→ YOUR ASSIGNMENT: What is needed is an exact transcription of the line containing "Click the Grótta club crest" and every line after it through the end of the entries below, with no pictures.
BEGIN DATASET RECORDS
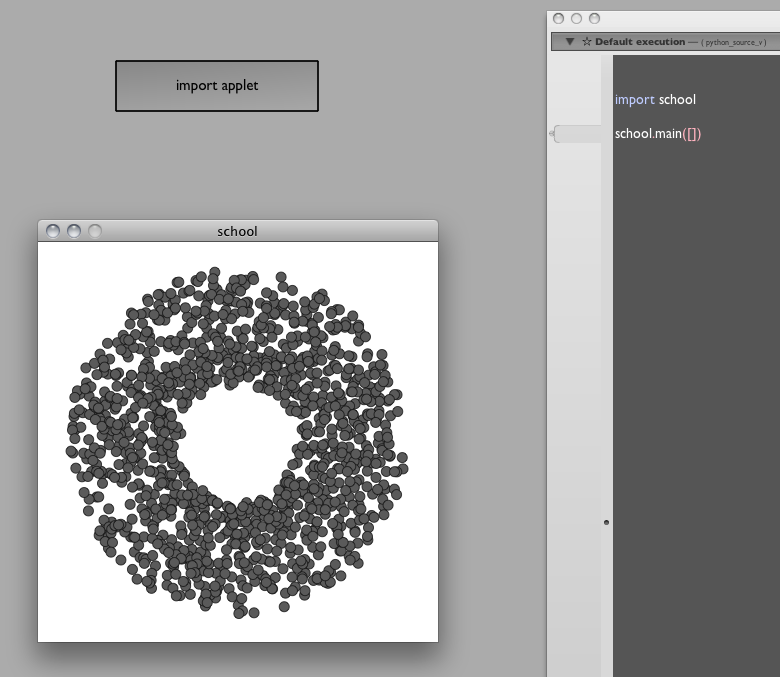The height and width of the screenshot is (677, 780).
Task: Click the disabled zoom button on school window
Action: click(x=94, y=231)
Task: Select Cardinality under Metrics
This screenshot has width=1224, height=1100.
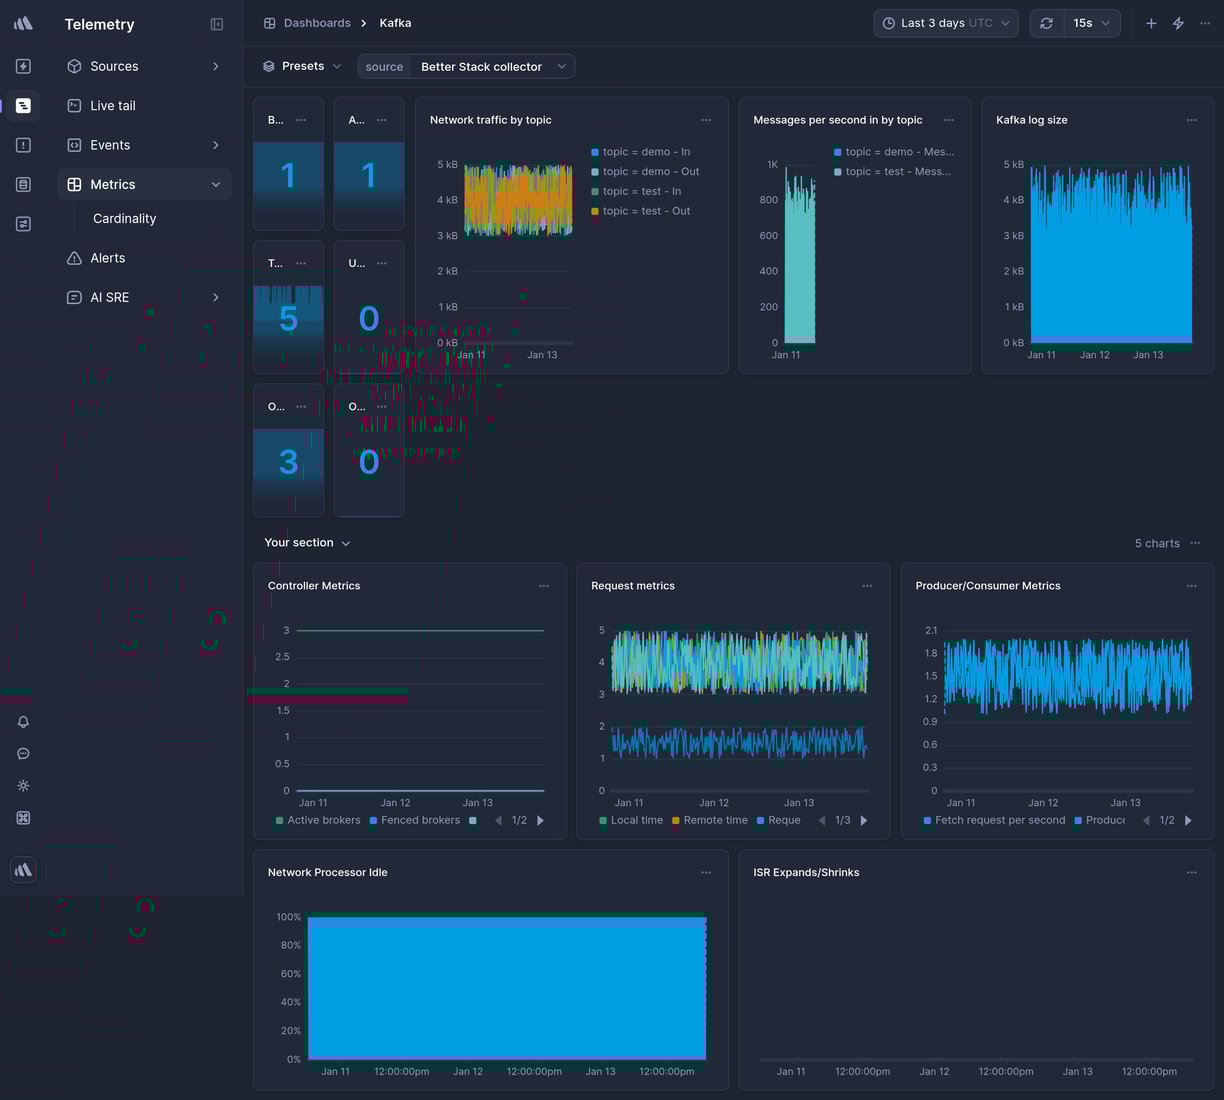Action: coord(124,218)

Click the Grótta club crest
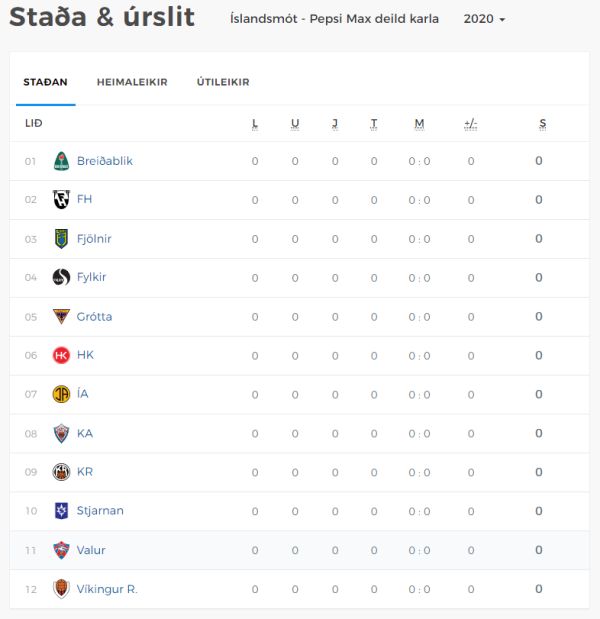(61, 316)
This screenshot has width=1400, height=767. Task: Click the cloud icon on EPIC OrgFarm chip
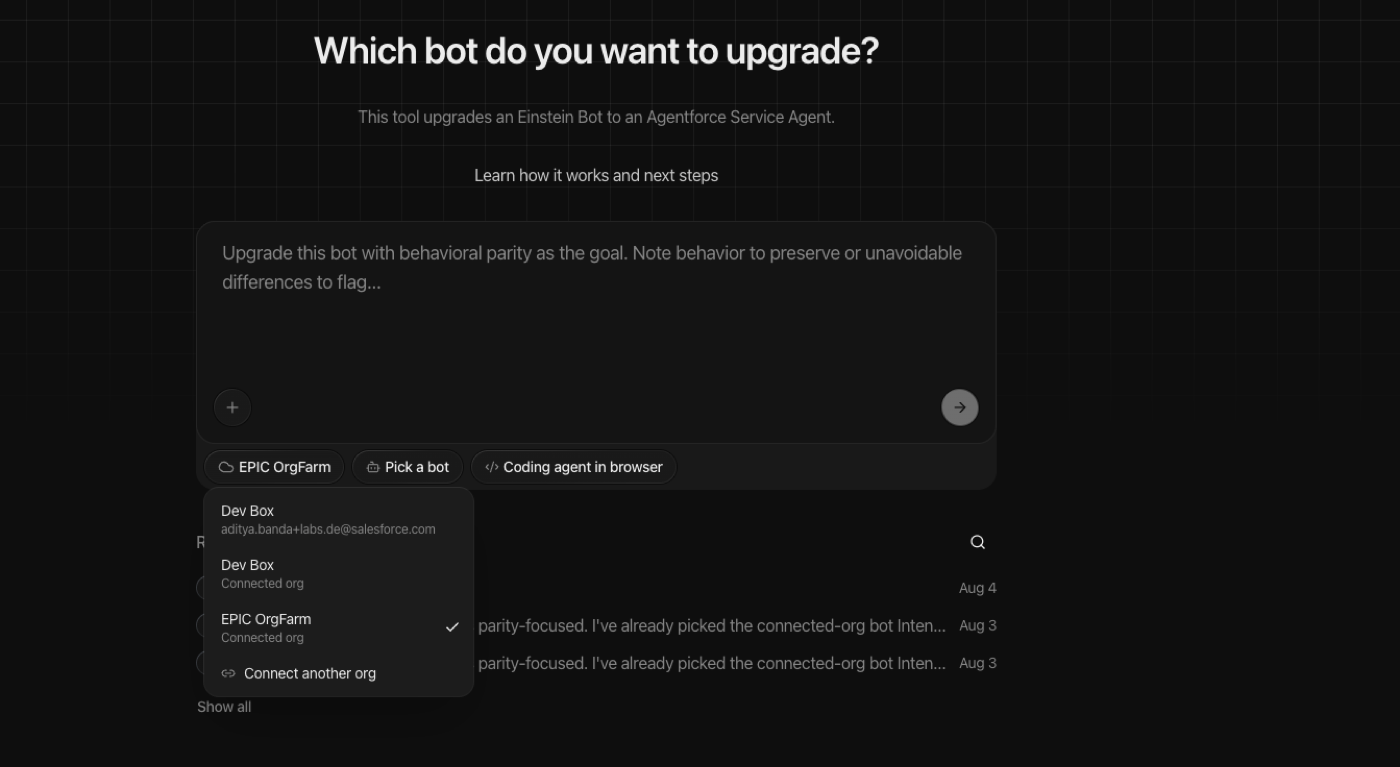(226, 467)
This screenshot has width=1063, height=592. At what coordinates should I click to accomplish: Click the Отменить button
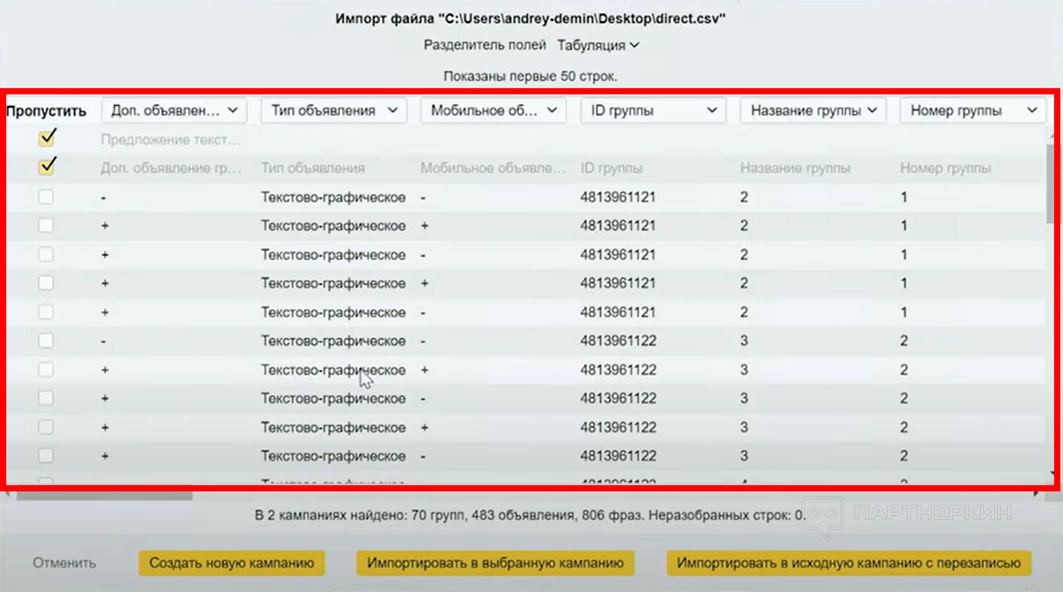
END DATASET RECORDS
→ OUTPUT FOR THIS EXERCISE:
Click the Grótta club crest
(61, 316)
This screenshot has width=1400, height=767. Task: Click the cloud icon on EPIC OrgFarm chip
(226, 467)
This screenshot has width=1063, height=592. At what coordinates should I click to accomplish: Click the Отменить button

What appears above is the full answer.